The global growth backdrop has remained tepid heading into the summer explained analysts at Wells Fargo. They forecast global real GDP growth in 2019 is 3.2%, the slowest since the Great Recession.
Key Quotes:
“The global growth backdrop has remained tepid heading into the summer. The Eurozone economy continues to teeter on the edge, with economic growth neither fast enough to reassure officials at the European Central Bank (ECB) nor slow enough to warrant more monetary stimulus. The weakness in Europe has been heavily concentrated in the manufacturing sector. The Eurozone PMI for manufacturing is firmly in contraction territory (left chart), as is factory order growth in Germany, a
key cog in Europe’s industrial engine.”
“Despite this weakness, the Eurozone’s larger service sector has hung in reasonably well, boosted by a resilient labor market. The unemployment rate in the Eurozone has declined 0.3 percentage points year-to-date, and year-over-year job growth in Q1 was only about half a percentage point slower than in the United States. Core inflation remains well short of the ECB’s target, however, and was just 0.8 percent on a year-ago basis in May. Accordingly, policymakers at the ECB refrained from easing monetary policy further in June but once again pushed back their forward interest rate guidance, pledging to keep rates at current levels through at least the first half of 2020.”

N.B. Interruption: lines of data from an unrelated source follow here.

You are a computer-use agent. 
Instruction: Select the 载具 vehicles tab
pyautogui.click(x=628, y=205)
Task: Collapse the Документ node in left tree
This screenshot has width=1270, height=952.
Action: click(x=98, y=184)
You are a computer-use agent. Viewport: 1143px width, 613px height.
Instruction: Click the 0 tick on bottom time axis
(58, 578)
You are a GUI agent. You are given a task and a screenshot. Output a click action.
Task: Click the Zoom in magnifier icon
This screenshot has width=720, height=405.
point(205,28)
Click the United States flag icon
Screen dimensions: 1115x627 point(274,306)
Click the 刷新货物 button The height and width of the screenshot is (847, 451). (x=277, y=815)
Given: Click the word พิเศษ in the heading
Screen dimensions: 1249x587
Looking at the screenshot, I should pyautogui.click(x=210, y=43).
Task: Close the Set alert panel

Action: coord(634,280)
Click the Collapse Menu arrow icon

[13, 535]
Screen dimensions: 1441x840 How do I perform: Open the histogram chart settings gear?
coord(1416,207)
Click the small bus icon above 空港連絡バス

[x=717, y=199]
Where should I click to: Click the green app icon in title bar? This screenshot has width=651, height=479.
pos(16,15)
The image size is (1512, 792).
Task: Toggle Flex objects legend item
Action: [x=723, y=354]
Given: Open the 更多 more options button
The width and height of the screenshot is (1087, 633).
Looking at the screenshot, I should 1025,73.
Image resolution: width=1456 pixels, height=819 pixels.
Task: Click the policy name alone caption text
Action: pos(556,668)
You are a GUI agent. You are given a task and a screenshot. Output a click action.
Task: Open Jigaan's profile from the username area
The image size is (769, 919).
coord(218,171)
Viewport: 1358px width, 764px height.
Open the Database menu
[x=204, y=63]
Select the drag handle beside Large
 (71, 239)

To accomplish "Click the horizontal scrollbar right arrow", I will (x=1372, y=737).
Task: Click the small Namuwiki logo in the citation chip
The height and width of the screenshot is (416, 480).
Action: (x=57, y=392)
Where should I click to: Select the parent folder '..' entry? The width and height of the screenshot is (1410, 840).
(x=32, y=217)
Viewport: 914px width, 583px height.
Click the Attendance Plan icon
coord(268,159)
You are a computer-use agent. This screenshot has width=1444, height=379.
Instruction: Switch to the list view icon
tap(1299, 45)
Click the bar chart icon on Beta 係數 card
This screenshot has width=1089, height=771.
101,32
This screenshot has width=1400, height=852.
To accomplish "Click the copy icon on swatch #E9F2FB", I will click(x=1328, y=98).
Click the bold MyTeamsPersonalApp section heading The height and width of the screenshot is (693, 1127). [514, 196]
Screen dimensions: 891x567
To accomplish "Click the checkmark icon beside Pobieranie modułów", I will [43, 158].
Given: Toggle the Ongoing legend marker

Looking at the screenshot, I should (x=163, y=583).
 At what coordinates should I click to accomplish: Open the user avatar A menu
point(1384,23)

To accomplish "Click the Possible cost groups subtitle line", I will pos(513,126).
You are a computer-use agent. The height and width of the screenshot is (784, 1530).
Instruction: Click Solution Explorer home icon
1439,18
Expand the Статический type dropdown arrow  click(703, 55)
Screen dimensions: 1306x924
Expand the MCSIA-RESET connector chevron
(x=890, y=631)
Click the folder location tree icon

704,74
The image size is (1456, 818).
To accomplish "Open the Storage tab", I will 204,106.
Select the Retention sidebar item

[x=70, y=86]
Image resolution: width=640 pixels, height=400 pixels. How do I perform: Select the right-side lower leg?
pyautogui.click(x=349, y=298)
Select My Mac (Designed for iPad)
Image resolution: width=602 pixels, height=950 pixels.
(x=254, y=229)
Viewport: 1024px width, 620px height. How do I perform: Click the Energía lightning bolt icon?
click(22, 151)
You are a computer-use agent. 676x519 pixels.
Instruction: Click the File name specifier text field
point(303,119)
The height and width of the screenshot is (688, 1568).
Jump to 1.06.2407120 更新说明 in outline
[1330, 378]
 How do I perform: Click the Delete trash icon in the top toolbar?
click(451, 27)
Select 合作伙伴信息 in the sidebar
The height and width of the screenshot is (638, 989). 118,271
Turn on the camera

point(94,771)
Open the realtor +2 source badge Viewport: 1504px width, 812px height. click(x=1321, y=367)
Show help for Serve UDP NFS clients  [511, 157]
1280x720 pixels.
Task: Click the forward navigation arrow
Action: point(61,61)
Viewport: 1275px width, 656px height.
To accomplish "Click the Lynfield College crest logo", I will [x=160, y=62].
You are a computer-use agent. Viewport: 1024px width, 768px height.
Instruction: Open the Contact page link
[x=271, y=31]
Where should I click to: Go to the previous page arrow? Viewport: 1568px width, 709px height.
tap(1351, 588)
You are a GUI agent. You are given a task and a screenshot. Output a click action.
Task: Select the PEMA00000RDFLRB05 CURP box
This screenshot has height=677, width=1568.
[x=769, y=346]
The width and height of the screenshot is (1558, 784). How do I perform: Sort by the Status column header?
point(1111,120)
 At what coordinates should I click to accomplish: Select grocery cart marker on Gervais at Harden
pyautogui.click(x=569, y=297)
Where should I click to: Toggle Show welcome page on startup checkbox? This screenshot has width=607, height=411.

“Some central banks have already embarked on easing monetary policy (India, Australia) while financial markets are pricing in the start easing cycles in several others (Mexico, Brazil). Our forecast for global real GDP growth in 2019 is 3.2%, which, if realized, would match 2016’s pace for the slowest since the Great Recession. Another escalation in the ongoing trade spat, should it occur, could push the global economy to lows not seen in a decade.